§ **Dataset records**

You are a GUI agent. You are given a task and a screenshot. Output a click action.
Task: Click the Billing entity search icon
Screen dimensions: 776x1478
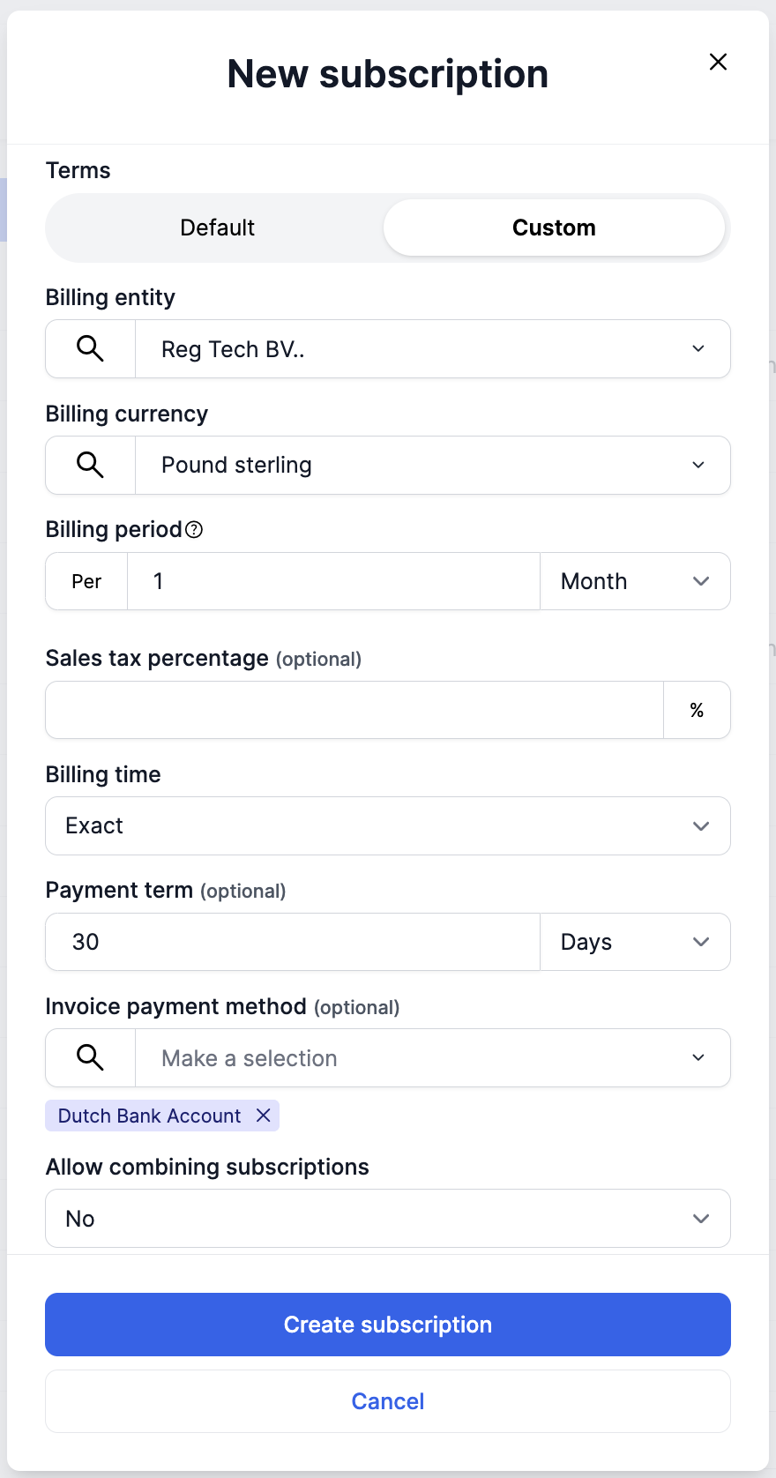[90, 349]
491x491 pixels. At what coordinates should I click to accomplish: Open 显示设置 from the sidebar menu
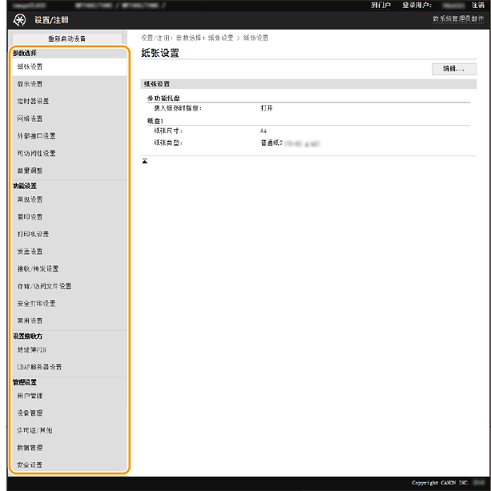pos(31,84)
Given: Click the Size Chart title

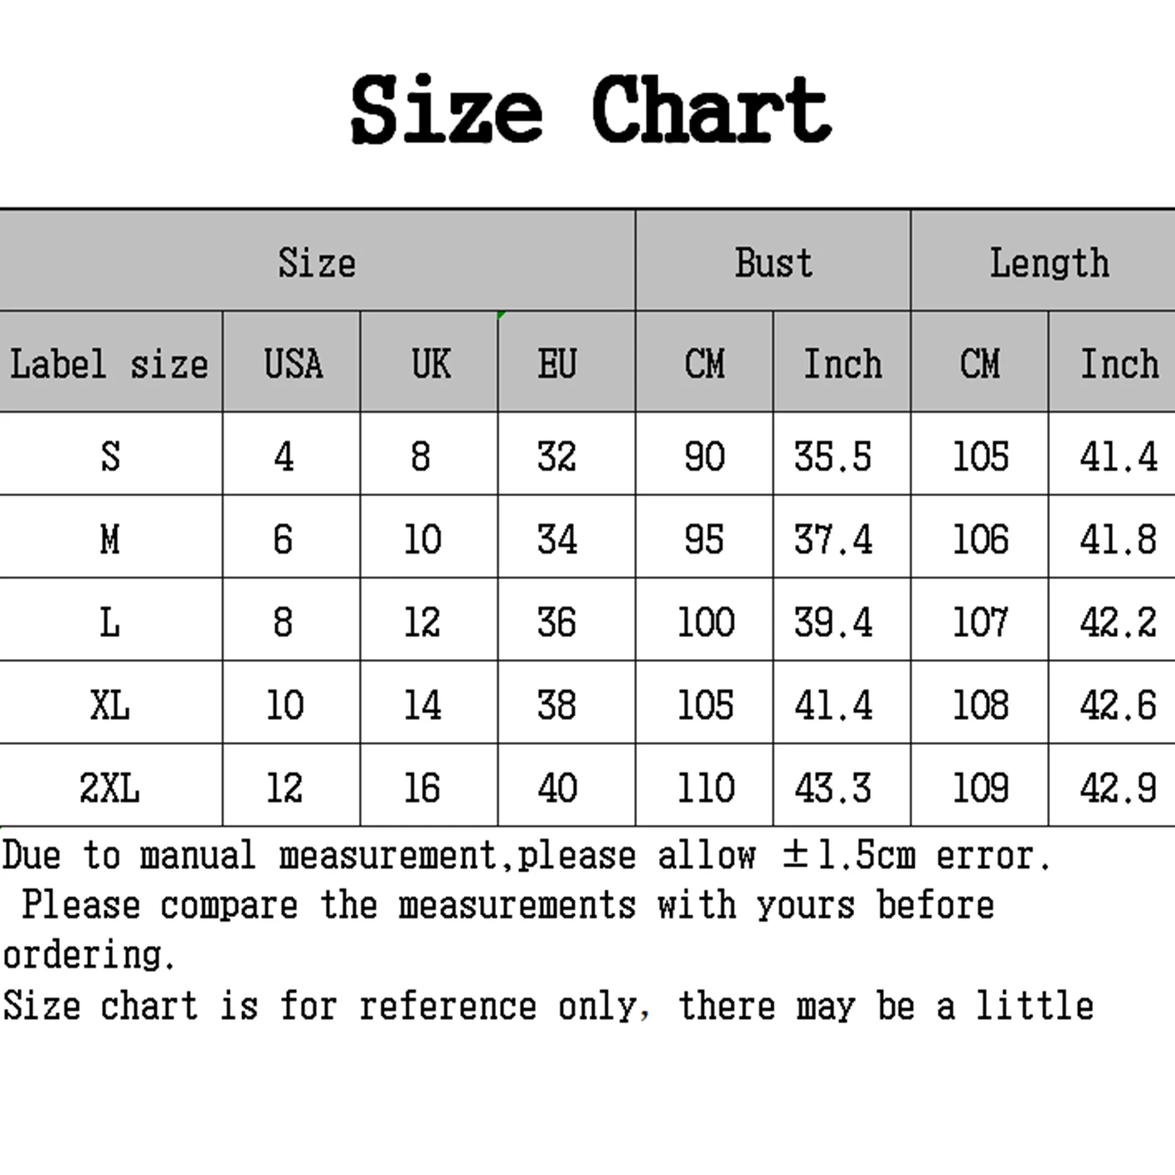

§ **What is needed**
Write out every entry above again, requests included, adding -8 to each coordinate in the answers. Leave the pictures out.

§ **Exercise solution**
You are a GUI agent. You are given a task and a screenshot. Output a click action.
Task: Click the Billing entity search icon
Screen dimensions: 776x1478
[82, 341]
491x491 pixels. At what coordinates should I click to accomplish: Open 显示设置 from the sidebar menu
pos(23,76)
Given: Click the Size Chart title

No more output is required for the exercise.